Extracted records
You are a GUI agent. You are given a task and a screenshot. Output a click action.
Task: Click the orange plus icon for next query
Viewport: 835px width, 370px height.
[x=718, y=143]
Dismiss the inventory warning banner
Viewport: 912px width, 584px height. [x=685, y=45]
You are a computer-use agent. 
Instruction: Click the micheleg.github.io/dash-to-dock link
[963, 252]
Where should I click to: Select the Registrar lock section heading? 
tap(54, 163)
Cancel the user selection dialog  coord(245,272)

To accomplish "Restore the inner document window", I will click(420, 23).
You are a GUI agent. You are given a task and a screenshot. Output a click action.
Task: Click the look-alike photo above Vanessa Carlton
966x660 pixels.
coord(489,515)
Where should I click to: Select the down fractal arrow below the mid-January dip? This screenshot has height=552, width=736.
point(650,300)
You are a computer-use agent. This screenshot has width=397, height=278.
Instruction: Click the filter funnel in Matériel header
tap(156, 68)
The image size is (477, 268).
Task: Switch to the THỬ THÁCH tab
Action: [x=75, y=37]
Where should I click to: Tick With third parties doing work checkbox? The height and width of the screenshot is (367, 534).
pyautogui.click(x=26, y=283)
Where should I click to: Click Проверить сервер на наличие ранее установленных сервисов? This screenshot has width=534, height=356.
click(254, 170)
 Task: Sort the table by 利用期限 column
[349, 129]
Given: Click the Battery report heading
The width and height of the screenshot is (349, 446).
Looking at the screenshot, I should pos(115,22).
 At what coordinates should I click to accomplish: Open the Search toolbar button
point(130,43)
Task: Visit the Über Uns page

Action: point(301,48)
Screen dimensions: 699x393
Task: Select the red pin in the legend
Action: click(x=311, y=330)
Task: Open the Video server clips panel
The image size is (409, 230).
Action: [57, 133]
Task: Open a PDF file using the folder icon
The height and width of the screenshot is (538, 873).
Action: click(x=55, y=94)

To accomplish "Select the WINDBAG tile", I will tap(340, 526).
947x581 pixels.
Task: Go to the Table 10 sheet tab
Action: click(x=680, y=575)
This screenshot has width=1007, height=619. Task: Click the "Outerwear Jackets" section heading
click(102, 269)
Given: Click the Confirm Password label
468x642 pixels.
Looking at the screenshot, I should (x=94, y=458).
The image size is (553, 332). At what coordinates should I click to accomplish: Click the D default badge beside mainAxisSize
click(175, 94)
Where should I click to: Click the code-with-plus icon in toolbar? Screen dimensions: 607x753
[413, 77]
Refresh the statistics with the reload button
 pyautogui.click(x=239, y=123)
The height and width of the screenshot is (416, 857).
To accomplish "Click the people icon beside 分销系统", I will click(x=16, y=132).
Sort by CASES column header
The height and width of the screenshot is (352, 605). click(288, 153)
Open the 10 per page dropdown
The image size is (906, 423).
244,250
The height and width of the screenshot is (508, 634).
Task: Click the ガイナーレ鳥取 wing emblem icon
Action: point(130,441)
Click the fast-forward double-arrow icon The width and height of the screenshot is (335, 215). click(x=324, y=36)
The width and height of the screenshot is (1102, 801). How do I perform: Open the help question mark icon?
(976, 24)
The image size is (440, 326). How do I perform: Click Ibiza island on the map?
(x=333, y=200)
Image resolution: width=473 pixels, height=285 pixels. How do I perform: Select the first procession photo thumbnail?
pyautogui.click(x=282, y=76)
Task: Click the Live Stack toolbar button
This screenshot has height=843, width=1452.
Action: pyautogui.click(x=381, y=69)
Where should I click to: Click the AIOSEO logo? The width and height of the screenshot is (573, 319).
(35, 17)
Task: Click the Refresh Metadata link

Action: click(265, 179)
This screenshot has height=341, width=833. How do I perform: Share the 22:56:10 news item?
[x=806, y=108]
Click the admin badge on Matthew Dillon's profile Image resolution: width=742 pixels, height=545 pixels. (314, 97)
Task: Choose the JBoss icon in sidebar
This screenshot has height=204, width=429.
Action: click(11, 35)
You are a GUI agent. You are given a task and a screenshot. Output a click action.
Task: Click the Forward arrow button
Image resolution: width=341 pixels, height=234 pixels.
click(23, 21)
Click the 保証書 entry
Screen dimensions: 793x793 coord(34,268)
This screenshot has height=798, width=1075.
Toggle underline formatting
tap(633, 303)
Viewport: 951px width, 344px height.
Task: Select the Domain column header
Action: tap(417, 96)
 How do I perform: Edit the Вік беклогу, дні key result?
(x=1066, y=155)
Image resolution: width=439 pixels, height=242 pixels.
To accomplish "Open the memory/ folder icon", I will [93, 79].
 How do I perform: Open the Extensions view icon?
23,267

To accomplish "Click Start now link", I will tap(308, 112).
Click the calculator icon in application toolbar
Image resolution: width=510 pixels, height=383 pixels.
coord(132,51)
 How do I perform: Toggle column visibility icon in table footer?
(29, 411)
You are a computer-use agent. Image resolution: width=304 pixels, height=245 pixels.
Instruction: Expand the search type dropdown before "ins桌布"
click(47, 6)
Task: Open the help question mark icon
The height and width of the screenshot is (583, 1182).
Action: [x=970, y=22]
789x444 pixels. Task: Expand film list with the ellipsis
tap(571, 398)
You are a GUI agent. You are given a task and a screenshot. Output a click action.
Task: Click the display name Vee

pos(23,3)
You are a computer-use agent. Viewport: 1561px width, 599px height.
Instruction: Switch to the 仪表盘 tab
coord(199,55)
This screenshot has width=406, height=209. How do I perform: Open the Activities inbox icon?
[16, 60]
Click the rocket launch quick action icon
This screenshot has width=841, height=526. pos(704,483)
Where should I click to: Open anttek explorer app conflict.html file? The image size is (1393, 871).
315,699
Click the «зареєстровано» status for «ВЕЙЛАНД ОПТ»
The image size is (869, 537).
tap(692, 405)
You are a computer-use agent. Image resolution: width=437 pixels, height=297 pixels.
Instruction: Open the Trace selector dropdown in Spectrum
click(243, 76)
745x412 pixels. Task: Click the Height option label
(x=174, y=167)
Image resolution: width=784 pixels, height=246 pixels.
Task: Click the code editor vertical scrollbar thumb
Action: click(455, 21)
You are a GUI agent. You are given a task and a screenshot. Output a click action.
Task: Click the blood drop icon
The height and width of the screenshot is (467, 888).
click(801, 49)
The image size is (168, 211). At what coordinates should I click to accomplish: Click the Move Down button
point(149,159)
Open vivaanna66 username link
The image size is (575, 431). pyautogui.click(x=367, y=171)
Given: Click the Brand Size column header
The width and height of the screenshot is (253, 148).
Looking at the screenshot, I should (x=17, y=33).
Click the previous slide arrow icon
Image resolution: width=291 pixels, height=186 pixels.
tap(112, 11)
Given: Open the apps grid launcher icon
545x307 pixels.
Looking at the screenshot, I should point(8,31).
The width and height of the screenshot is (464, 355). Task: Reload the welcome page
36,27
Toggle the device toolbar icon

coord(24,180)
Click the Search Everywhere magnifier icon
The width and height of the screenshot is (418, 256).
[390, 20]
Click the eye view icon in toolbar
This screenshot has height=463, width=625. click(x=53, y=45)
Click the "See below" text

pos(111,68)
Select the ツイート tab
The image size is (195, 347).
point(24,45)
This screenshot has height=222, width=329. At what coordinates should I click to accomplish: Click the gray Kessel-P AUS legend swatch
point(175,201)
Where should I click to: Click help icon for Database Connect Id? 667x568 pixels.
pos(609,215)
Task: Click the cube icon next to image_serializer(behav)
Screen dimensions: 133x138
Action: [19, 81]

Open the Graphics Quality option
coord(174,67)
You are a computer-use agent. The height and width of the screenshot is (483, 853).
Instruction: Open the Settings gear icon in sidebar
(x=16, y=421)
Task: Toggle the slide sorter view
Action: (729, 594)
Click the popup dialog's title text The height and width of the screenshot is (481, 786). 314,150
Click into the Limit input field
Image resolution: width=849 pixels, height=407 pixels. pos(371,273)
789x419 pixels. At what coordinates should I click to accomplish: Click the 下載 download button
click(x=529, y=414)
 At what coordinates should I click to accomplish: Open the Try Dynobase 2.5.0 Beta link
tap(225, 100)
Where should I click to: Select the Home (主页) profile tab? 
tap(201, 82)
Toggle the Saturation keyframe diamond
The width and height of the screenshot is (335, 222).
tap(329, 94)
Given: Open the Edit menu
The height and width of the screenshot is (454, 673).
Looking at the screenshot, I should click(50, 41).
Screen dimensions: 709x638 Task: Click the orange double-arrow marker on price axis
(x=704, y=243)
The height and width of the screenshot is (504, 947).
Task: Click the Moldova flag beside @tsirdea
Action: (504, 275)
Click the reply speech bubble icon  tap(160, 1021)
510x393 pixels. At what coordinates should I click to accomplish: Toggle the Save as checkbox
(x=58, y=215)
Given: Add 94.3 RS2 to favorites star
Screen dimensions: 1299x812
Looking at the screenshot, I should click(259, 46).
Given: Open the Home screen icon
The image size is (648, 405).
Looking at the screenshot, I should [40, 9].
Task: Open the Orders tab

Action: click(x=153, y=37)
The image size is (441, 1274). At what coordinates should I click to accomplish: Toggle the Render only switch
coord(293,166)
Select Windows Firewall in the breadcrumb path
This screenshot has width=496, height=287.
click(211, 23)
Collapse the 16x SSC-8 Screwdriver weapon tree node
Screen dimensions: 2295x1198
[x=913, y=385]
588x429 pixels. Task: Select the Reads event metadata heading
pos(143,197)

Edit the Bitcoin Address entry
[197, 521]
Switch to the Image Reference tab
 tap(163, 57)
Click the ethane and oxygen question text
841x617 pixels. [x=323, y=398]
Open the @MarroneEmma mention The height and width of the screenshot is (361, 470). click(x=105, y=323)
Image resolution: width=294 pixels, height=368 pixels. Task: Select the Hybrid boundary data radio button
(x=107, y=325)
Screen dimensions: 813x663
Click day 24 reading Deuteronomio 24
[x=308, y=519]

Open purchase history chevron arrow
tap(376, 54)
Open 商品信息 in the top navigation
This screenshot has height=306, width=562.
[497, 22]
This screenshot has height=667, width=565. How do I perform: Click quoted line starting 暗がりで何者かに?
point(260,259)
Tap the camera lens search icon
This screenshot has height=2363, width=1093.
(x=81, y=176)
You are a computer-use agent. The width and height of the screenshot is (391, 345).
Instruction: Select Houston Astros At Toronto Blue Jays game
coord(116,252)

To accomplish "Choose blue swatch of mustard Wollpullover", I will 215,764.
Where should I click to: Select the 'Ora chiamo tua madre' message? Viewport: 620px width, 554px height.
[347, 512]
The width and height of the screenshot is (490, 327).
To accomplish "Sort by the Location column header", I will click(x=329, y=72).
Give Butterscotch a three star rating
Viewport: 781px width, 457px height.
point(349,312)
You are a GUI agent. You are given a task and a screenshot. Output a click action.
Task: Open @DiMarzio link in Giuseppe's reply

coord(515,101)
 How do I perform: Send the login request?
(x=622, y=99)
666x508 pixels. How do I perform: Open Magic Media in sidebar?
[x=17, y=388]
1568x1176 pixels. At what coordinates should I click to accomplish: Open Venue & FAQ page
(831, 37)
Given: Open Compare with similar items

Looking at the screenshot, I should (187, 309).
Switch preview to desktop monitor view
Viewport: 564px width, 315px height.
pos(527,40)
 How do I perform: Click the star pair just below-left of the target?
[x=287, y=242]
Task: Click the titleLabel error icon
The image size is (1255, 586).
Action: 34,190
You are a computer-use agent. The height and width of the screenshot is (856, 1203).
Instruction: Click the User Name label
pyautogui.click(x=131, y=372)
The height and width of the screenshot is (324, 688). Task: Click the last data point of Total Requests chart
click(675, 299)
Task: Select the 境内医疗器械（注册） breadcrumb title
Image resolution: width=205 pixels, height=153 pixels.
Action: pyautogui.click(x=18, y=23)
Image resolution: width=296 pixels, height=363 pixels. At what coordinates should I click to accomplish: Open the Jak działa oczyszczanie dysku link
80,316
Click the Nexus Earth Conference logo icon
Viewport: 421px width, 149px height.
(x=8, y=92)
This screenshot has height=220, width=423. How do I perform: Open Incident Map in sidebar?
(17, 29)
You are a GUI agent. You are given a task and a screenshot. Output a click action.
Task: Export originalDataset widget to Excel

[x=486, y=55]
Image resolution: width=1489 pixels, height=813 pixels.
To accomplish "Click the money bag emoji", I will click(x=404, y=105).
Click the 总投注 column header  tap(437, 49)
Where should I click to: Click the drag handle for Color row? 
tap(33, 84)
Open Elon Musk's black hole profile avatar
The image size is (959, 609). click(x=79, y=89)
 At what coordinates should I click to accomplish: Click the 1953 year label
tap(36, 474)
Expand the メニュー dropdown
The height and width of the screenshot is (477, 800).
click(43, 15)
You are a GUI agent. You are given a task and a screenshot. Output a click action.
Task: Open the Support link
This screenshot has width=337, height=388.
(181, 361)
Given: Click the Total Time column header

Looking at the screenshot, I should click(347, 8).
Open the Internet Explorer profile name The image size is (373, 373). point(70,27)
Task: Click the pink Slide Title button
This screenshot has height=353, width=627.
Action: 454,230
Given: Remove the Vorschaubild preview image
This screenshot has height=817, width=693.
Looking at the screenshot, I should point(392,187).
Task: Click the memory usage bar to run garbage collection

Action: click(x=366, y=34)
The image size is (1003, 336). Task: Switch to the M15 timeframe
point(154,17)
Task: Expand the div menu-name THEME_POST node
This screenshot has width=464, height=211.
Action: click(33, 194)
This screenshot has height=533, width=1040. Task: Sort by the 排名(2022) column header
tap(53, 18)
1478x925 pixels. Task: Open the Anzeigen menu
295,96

Work instructions
In the records above, find each line with the string "folder" and list it.

Task result
Task: Open a PDF file using the folder icon
To accomplish "Open the memory/ folder icon", I will [93, 79].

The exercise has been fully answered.